#### Exercise description
Write out all the data again, exactly.

#### Data under study
◆ ◆ ◆

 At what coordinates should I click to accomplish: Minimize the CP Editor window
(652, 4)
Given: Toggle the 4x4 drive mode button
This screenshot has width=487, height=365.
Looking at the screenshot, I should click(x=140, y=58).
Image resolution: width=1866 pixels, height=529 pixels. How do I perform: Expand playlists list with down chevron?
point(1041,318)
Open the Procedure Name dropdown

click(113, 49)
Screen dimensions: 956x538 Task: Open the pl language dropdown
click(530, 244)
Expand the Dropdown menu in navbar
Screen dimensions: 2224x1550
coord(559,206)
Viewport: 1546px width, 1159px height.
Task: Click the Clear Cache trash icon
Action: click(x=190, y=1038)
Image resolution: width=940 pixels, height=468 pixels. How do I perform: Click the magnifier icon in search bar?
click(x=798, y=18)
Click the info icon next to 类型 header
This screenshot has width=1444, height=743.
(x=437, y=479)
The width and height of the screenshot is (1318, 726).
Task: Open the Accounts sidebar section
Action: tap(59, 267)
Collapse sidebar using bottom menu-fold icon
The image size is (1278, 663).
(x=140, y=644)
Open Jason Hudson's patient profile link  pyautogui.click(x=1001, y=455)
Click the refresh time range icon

◆ ◆ ◆

#### Task answer
 At what coordinates should I click to accomplish: Minimize the CP Editor window
(652, 4)
Given: Toggle the 4x4 drive mode button
This screenshot has width=487, height=365.
Looking at the screenshot, I should click(x=140, y=58).
Image resolution: width=1866 pixels, height=529 pixels. How do I perform: Expand playlists list with down chevron?
point(1041,318)
Open the Procedure Name dropdown

click(113, 49)
Screen dimensions: 956x538 Task: Open the pl language dropdown
click(530, 244)
Expand the Dropdown menu in navbar
Screen dimensions: 2224x1550
coord(559,206)
Viewport: 1546px width, 1159px height.
Task: Click the Clear Cache trash icon
Action: click(x=190, y=1038)
Image resolution: width=940 pixels, height=468 pixels. How do I perform: Click the magnifier icon in search bar?
click(x=798, y=18)
Click the info icon next to 类型 header
This screenshot has width=1444, height=743.
(x=437, y=479)
The width and height of the screenshot is (1318, 726).
Task: Open the Accounts sidebar section
Action: tap(59, 267)
Collapse sidebar using bottom menu-fold icon
The image size is (1278, 663).
(x=140, y=644)
Open Jason Hudson's patient profile link  pyautogui.click(x=1001, y=455)
Click the refresh time range icon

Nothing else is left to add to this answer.